The vaccines - the first shipment from Pfizer-BioNTech to arrive in Asia - were carried by a Singapore Airlines (SIA) Boeing 747-400 freighter, SQ7979.
The cargo flight had departed from Brussels, Belgium, on Sunday and landed at Changi Airport at 7.36pm yesterday.
The shipment was prioritised for loading onto the aircraft in Brussels, as well as during unloading in Singapore, SIA said.
Transport Minister Ong Ye Kung, Civil Aviation Authority of Singapore director-general Kevin Shum and the chief executives of Changi Airport Group and SIA were among those who witnessed the arrival of the vaccines.
Ground handler Sats moved the vaccines to its cold chain facility, Sats Coolport, before they were loaded onto a refrigerated truck that will send them to a designated undisclosed location.
In a Facebook post, Prime Minister Lee Hsien Loong said he was delighted to see the arrival of the first shipment of vaccines, and thanked various agencies and workers that made this possible.
"It's been a long and arduous year. I hope that this news will give Singaporeans cheer this festive season, and reason to be optimistic for 2021."
Speaking to reporters at the facility, Mr Ong said: "We are ready to (handle vaccine cargo) and a lot of preparation work has gone into making this as smooth as possible."
The Multi-Ministry Taskforce is working out details on the roll-out of vaccinations, based on priority groups and the expected delivery schedule of the vaccines, said Education Minister Lawrence Wong, in a Facebook post last evening.

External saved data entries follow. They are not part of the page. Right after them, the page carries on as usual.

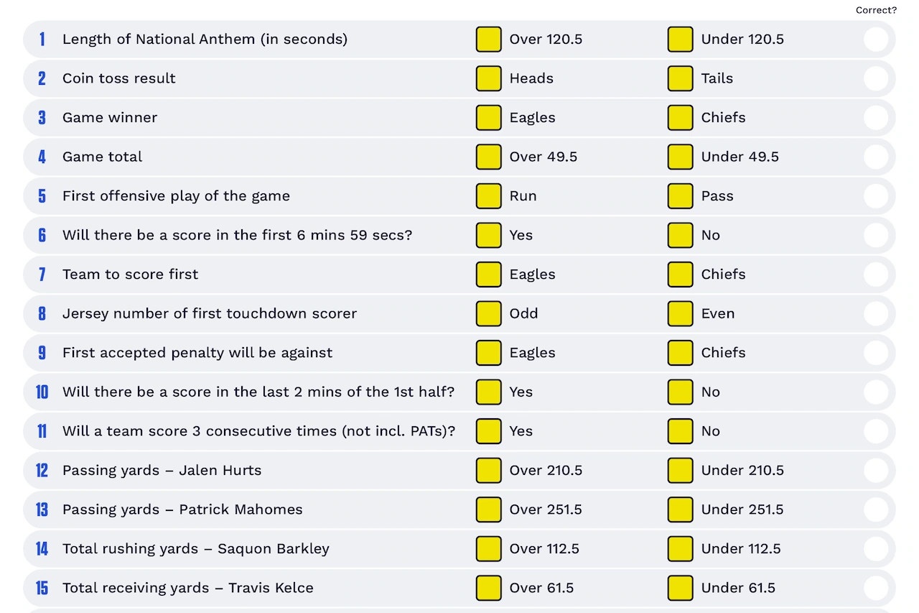Image resolution: width=919 pixels, height=613 pixels.
Task: Select Chiefs as team to score first
Action: click(680, 275)
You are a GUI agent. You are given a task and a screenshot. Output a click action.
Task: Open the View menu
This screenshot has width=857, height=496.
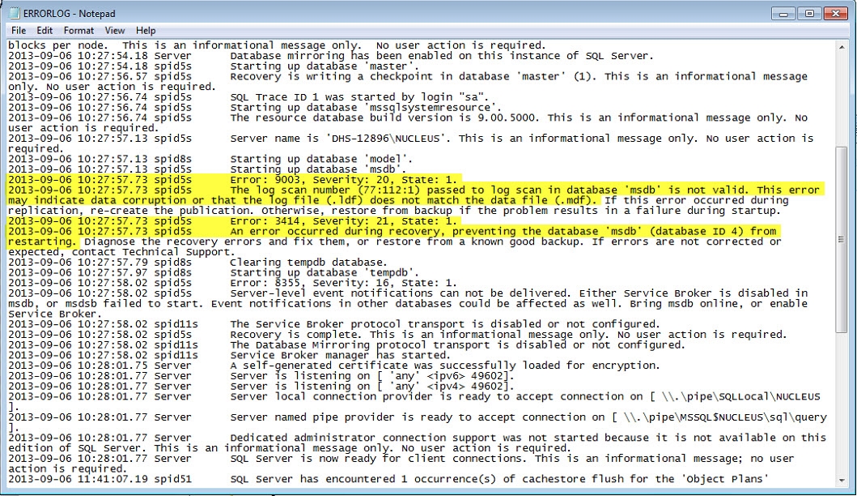tap(115, 31)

"We will put out more details when ready, so that everyone will know when they can access the vaccine, and how to go about getting one," said Mr Wong, who co-chairs the task force.
He said this involved a massive operations and logistics effort, since the vaccines could be kept at normal refrigeration conditions for just five days, once they were taken out of frozen storage.

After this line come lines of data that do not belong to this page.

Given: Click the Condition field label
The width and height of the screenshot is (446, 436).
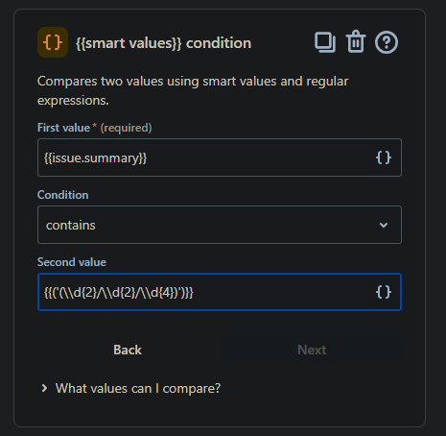Looking at the screenshot, I should point(63,195).
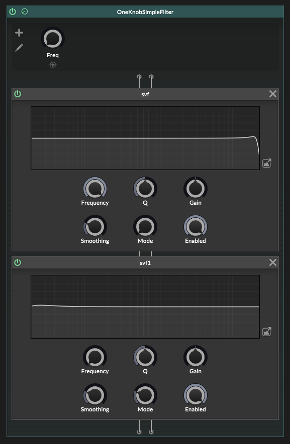Click the Freq macro knob

[x=53, y=39]
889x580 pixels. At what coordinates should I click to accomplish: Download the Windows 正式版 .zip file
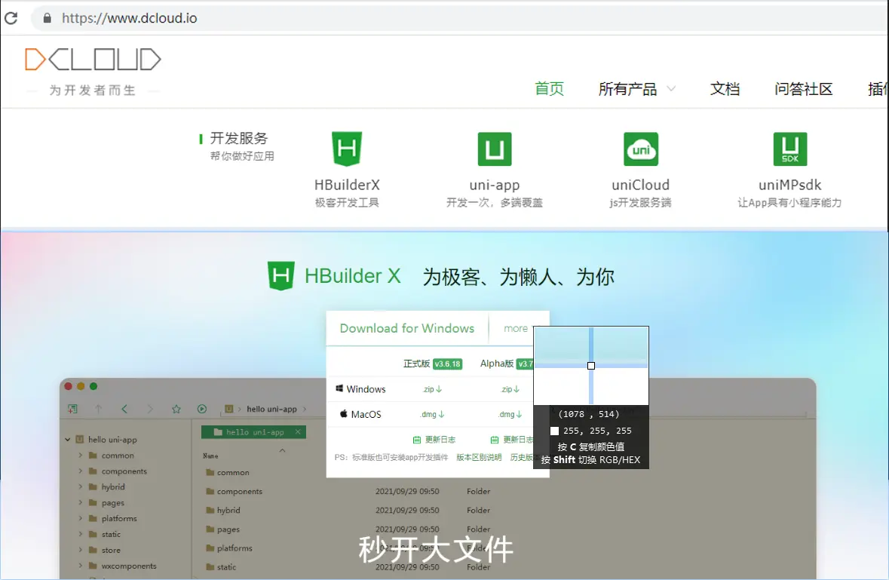tap(432, 389)
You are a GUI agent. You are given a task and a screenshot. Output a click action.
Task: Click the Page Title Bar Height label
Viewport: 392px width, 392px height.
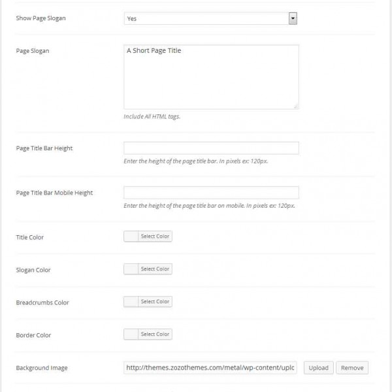pyautogui.click(x=44, y=148)
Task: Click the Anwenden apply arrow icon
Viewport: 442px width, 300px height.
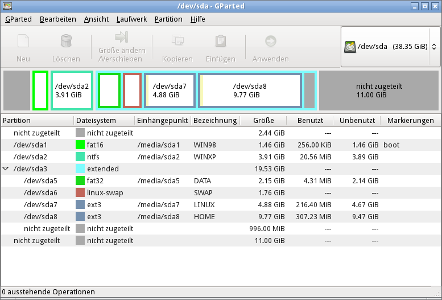Action: tap(270, 42)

Meanwhile, SIA said it had conducted a trial along the same freighter flight route last Saturday, to test its vaccine handling capability.
It carried out the trial with cool boxes that would be used to hold the actual vaccines, and had tracked the internal temperature within these boxes throughout the flight. It also monitored the rate at which dry ice within the box turned into carbon dioxide. The vaccines need to be stored at minus 70 deg C.

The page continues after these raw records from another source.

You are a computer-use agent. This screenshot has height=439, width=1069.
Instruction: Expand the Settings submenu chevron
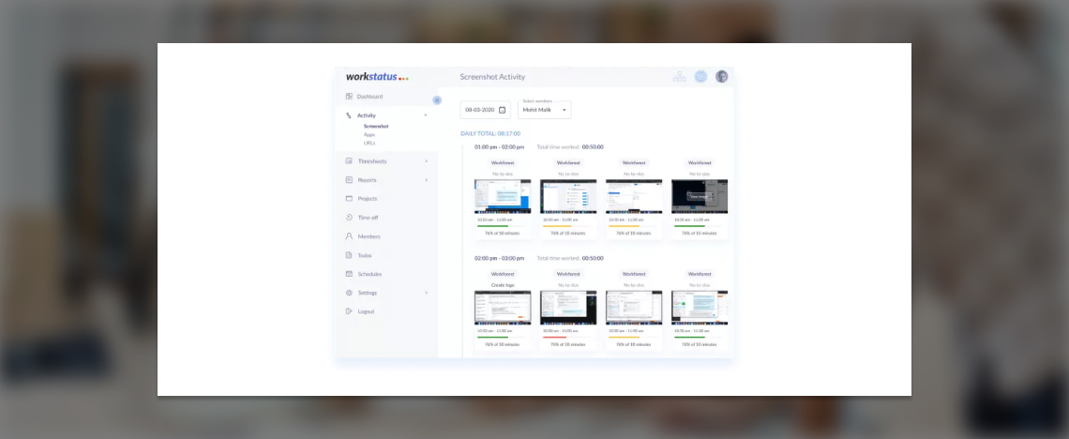[426, 293]
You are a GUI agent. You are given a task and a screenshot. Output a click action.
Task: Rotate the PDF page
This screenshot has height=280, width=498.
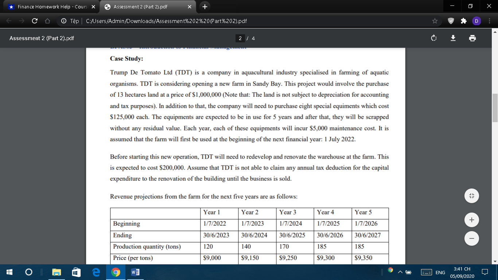point(433,38)
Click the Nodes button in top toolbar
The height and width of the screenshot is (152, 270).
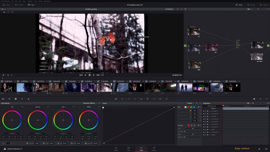coord(239,5)
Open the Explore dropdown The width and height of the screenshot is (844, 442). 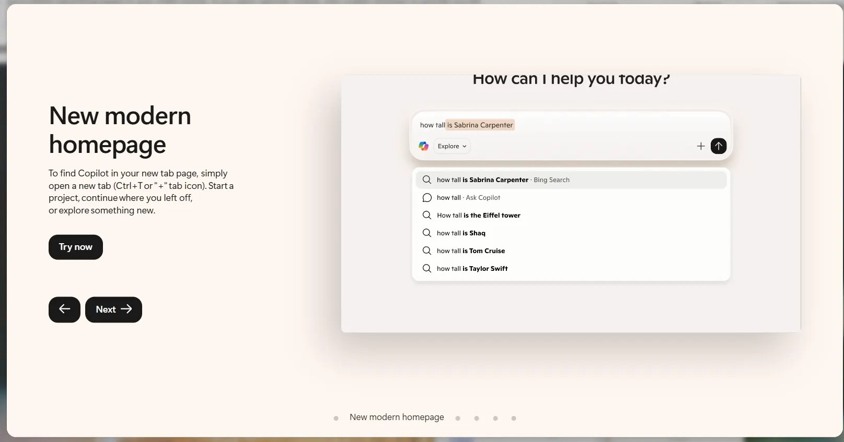[452, 146]
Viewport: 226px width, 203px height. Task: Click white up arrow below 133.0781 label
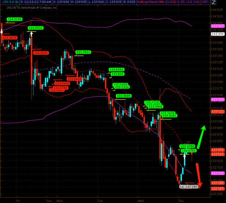(x=184, y=155)

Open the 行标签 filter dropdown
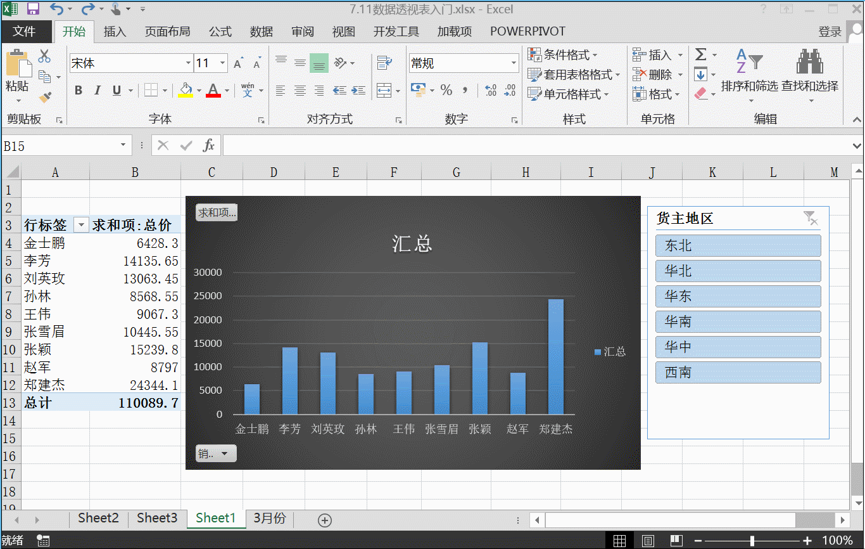coord(80,224)
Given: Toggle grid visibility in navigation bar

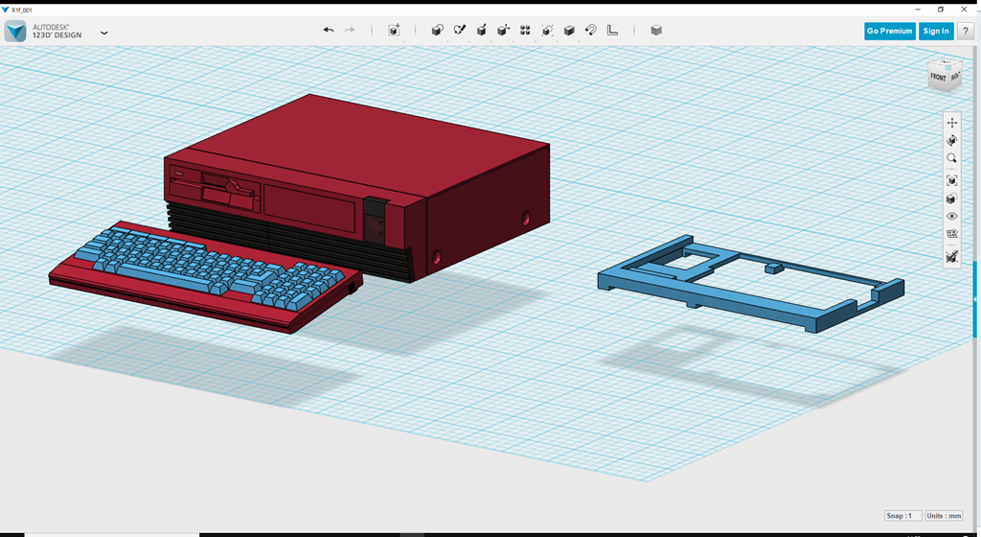Looking at the screenshot, I should [x=951, y=234].
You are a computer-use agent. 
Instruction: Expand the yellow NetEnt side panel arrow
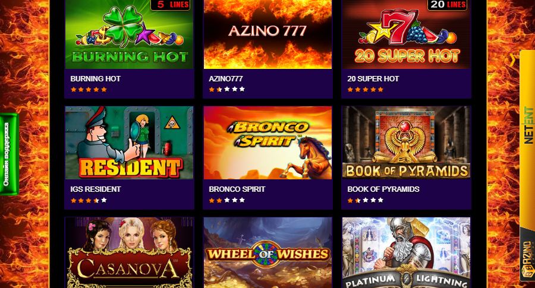[x=512, y=60]
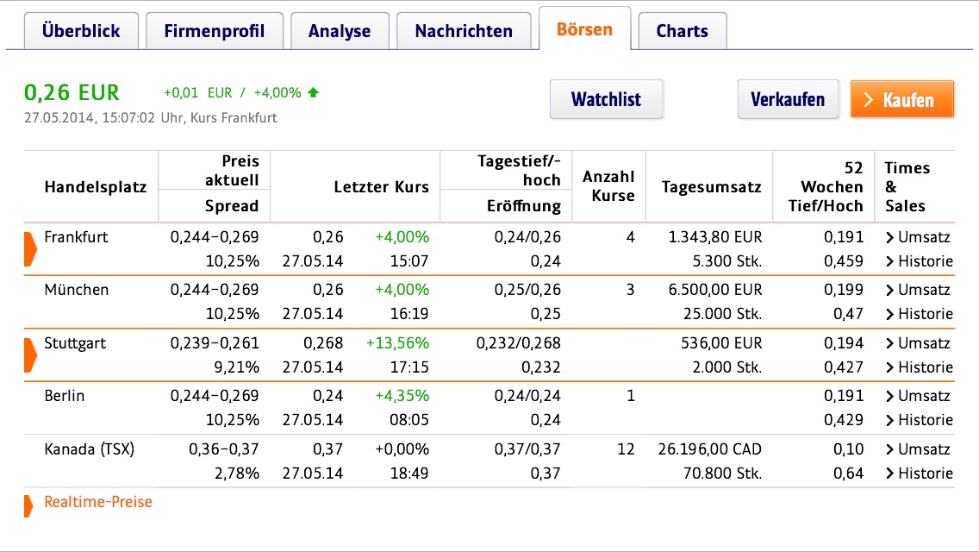Switch to the Überblick tab
This screenshot has width=979, height=552.
[x=81, y=32]
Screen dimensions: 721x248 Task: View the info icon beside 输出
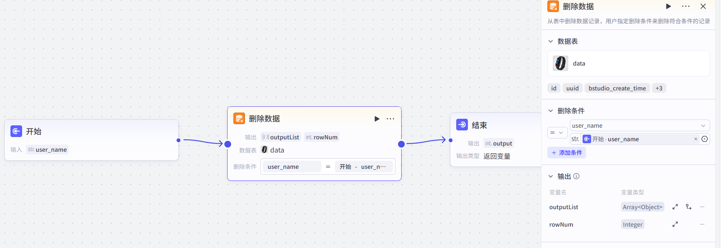pos(576,176)
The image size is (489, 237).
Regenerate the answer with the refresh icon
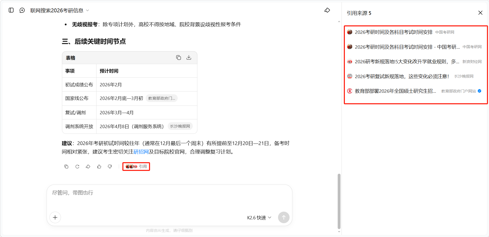[77, 167]
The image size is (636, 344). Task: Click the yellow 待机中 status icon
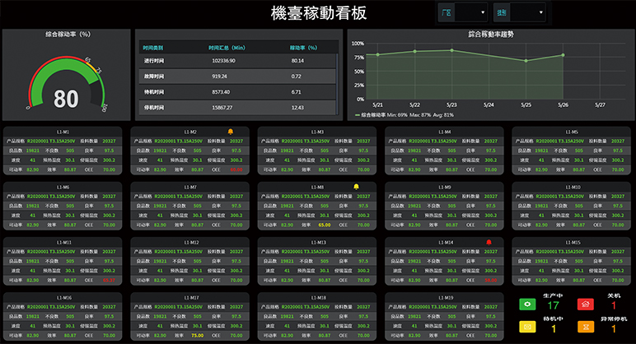[x=526, y=328]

The Pfizer-BioNTech vaccine is the first Covid-19 vaccine approved in Singapore. Other vaccines are expected to arrive in the coming months.
The vaccines will be offered on a free and voluntary basis to all Singaporeans and long-term residents who are currently here. Priority will be given to healthcare and front-line workers, as well as elderly and vulnerable patients.
A high vaccine adoption rate will help to combat the coronavirus situation here, which saw 10 new Covid-19 cases confirmed yesterday.
Singapore is also positioning itself to be a hub for the movement of Covid-19 vaccines to the region.